Raytheon’s extensive research and experience into electromagnetic microwave radiation, consequently resulted in their invention of the microwave oven. In 1967, Raytheon had great commercial success in the distribution of household microwave ovens. Their strengths within the capabilities of electron tubing, allowed Raytheon to discover the relationship between microwave radiation used in large-scale operations (by the military and governments as defence systems) and the fast heating of food on a domestic scale.
Motivations For The Merger
In June 2019, UTC first announced their plan for the merger with Raytheon to create an industry leading Aerospace and Defence company. Strategically, this merger allowed both strong manufacturers, who operated in different sectors of the overarching Aerospace and Defence industry, to collaborate as one, strengthening their high-tech engineering. Furthermore, both businesses had a worldwide customer base, and were mainstream suppliers to government and military services. Conjoining into one large enterprise, would allow for them to equally diversify each of their large-scale operations and share their strengths in the overlapping industries. It was believed this would form a stronger financial profile, enabling more research and development to be done around their complex systems, in order to provide their clients with state-of-the-art services.
Whilst both companies had strong financial margins at the time of the merger, UTC had previously acquired Rockwell Collins for $30bn in 2017 and had recently let go of two of its core subsidiaries (Otis Worldwide and Carrier Global). Therefore, UTC faced some pressure surrounding their financial stability due to its recent restructuring and re alignment into the aerospace/defence industry. UTC needed to gain financial stability and increase its profitability, in order to keep up with the fast-paced development of new technologies and maintain a leading position in its industry.
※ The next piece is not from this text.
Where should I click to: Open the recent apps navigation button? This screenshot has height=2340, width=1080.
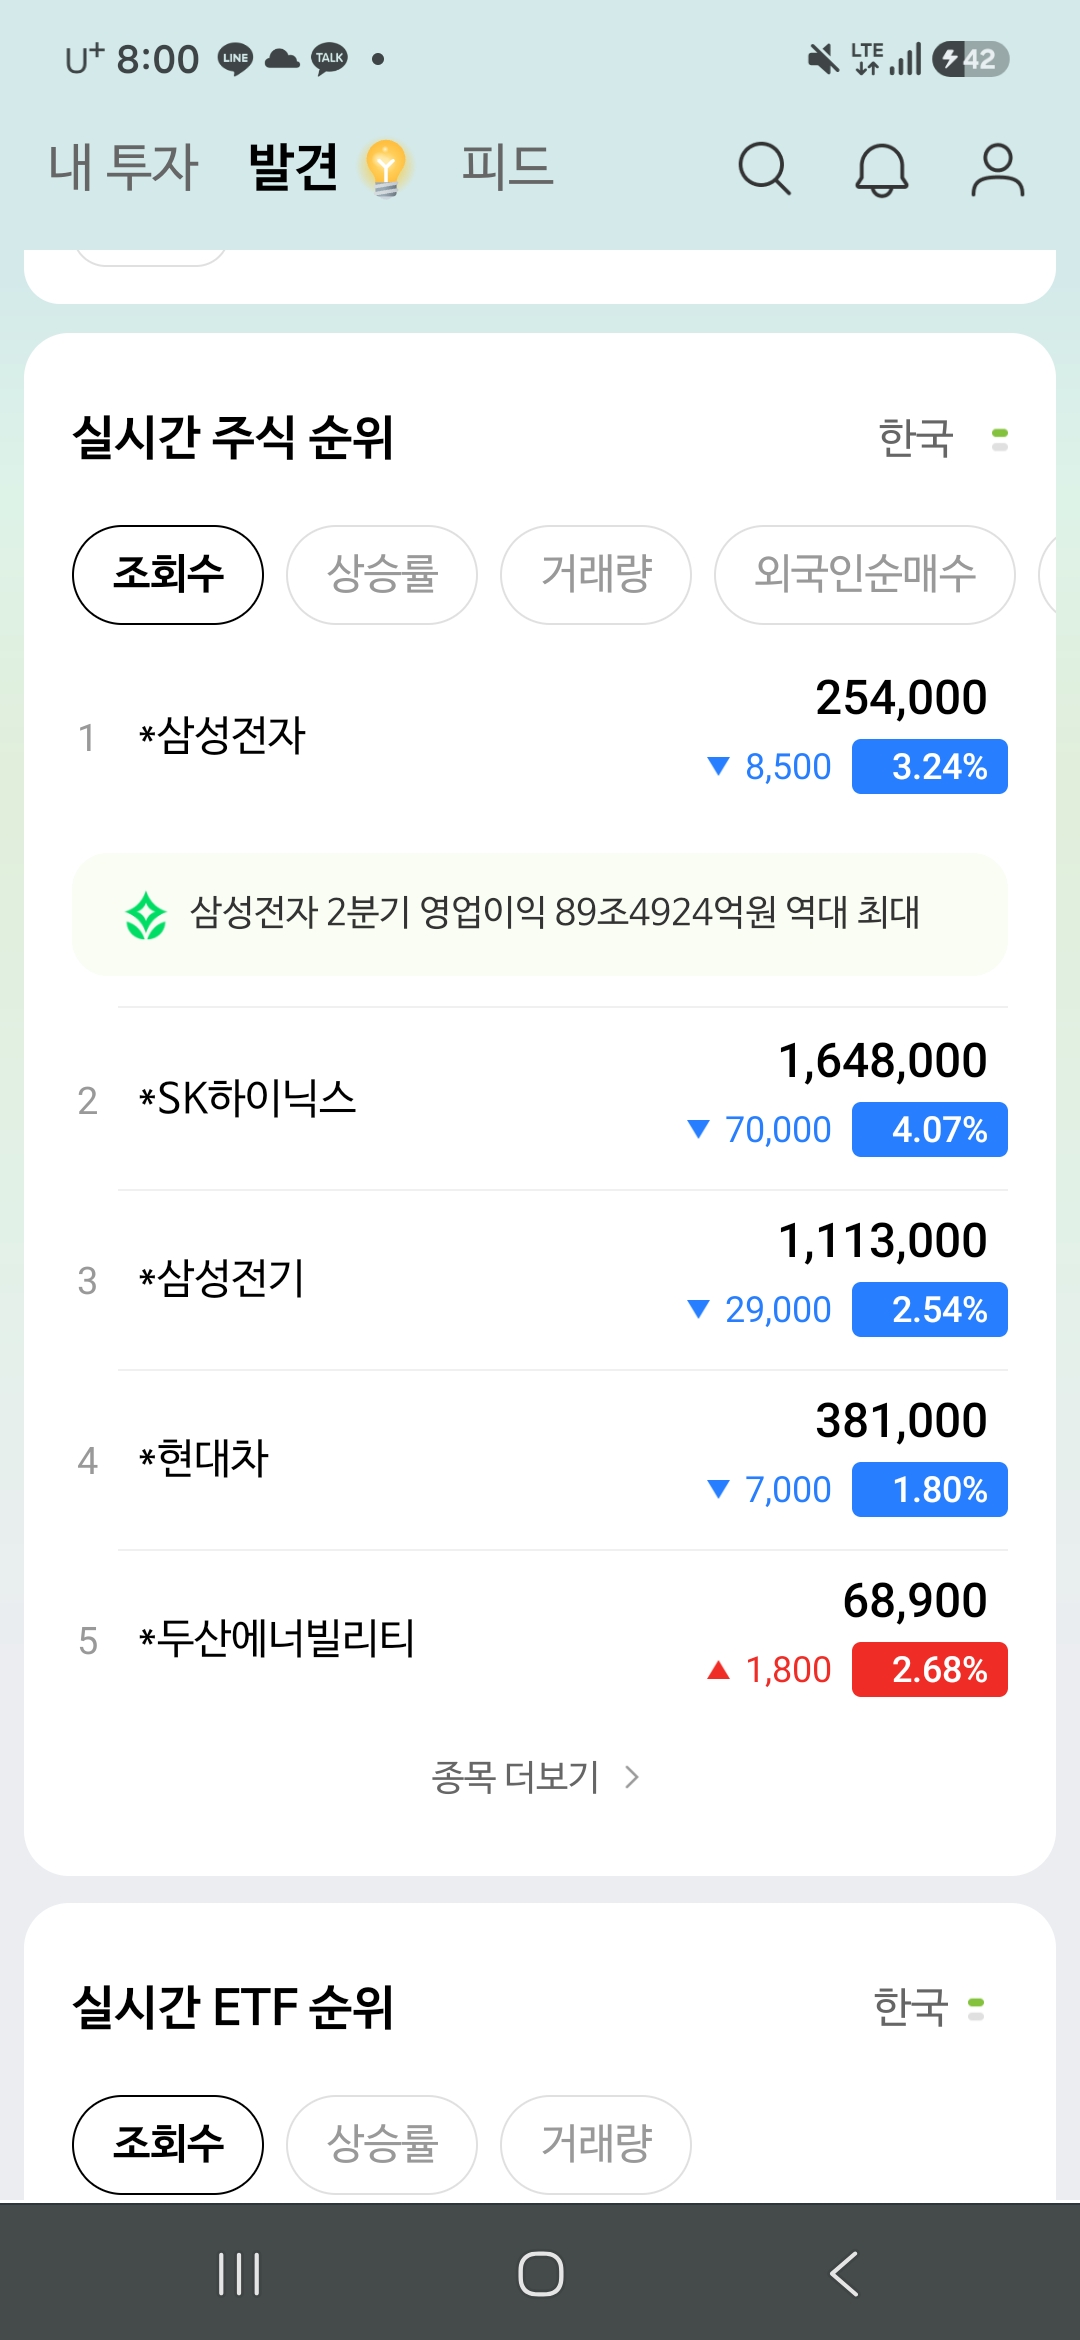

Raytheon had a strong financial profile and would support UTC’s re-alignment within the industry, whilst aiding in the development of innovative technologies.
Legal Contentions
The contentious legal work involved, consisted of the U.S Department of Defence and the Department of Justice agreeing on the requirement of the divestures in: UTC’s global positioning system (GPS) business, UTC’s optical systems business, and Raytheon to divest their military airborne radio business. The disposal of these business units were required to control the future of ‘Raytheon Technologies’’ market power, to ensure fair competition within the sensitive industry. The Department of Defence harboured both horizontal and vertical concerns. Horizontal concerns are the worries surrounding the integration of companies operating at the same market level (e.g products, manufacturing and purchasing) and who could be considered direct competitors of each other. Conversely, vertical concerns are worries surrounding the integration of companies who are not considered at the same market level (e.g differences in: products, manufacturing and purchasing) and who are not directly in competition with each other.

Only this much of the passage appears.